--- START OF MATERIALS PROVIDED ---
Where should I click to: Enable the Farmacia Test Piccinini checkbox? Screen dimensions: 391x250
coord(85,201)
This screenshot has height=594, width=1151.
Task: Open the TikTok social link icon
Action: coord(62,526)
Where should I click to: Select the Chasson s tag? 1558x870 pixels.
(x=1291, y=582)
--- END OF MATERIALS PROVIDED ---
--- START OF MATERIALS PROVIDED ---
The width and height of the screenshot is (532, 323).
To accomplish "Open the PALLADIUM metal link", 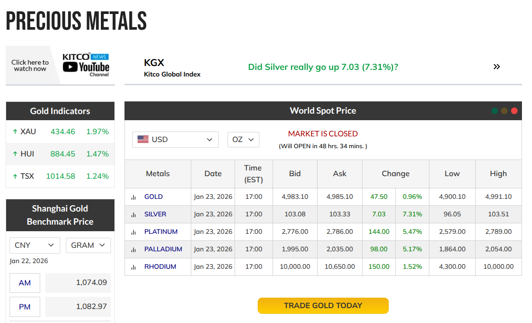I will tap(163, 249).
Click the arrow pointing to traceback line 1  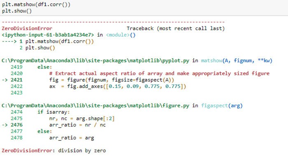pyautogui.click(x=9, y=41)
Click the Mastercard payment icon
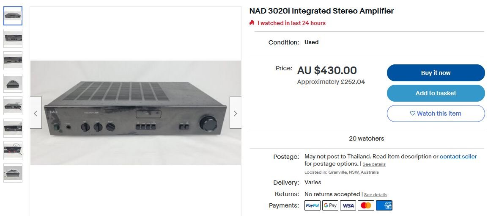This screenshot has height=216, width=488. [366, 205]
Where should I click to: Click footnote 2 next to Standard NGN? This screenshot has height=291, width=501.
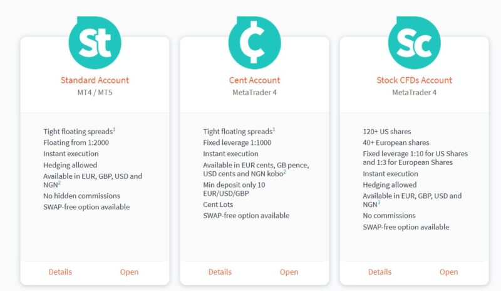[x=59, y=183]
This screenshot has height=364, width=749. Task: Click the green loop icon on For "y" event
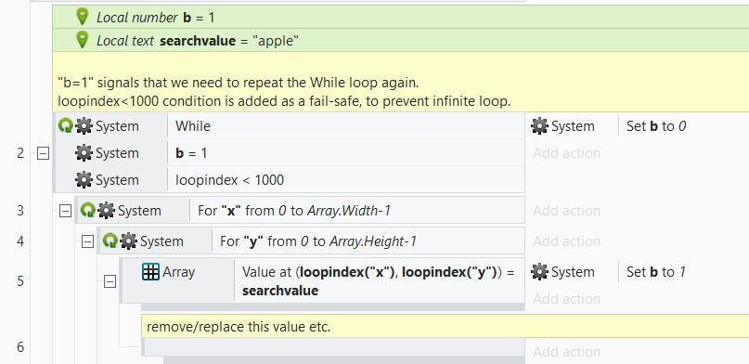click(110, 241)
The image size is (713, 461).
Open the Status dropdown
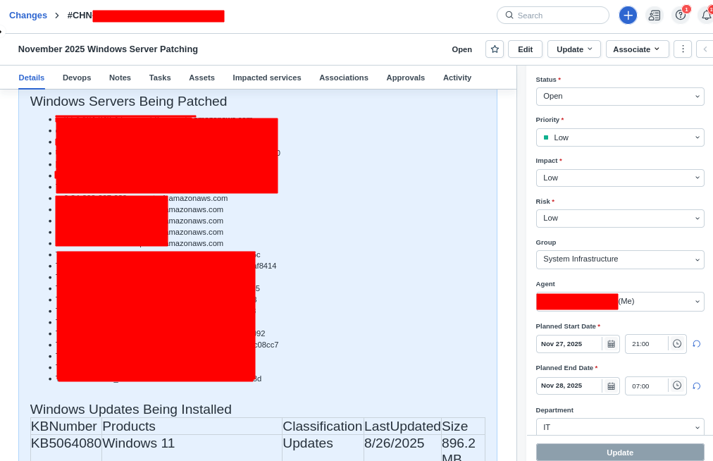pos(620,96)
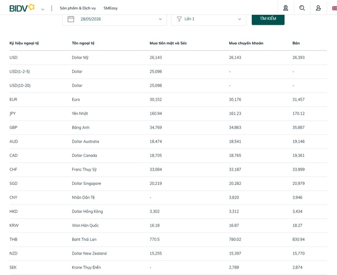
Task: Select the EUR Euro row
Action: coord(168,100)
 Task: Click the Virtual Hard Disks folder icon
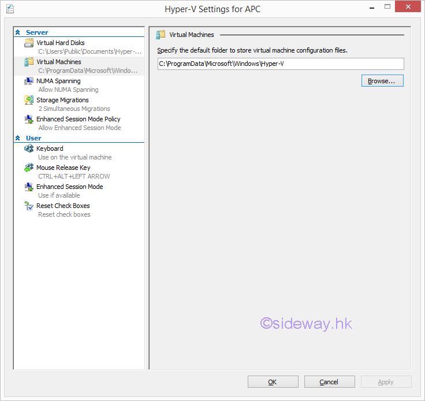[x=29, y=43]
--- END OF MATERIALS PROVIDED ---
# WHAT IS ASKED
Reproduce the stretch of records above from the line that contains "Click the Mastercard payment icon" through the line that contains "click(110, 241)", and omit the pictures from your copy.

# RESPONSE TO THIS TASK
Click the Mastercard payment icon
This screenshot has height=216, width=488. [366, 205]
Where should I click to: Click footnote 2 next to Standard NGN? This screenshot has height=291, width=501.
[x=59, y=183]
This screenshot has height=364, width=749. Task: Click the green loop icon on For "y" event
click(110, 241)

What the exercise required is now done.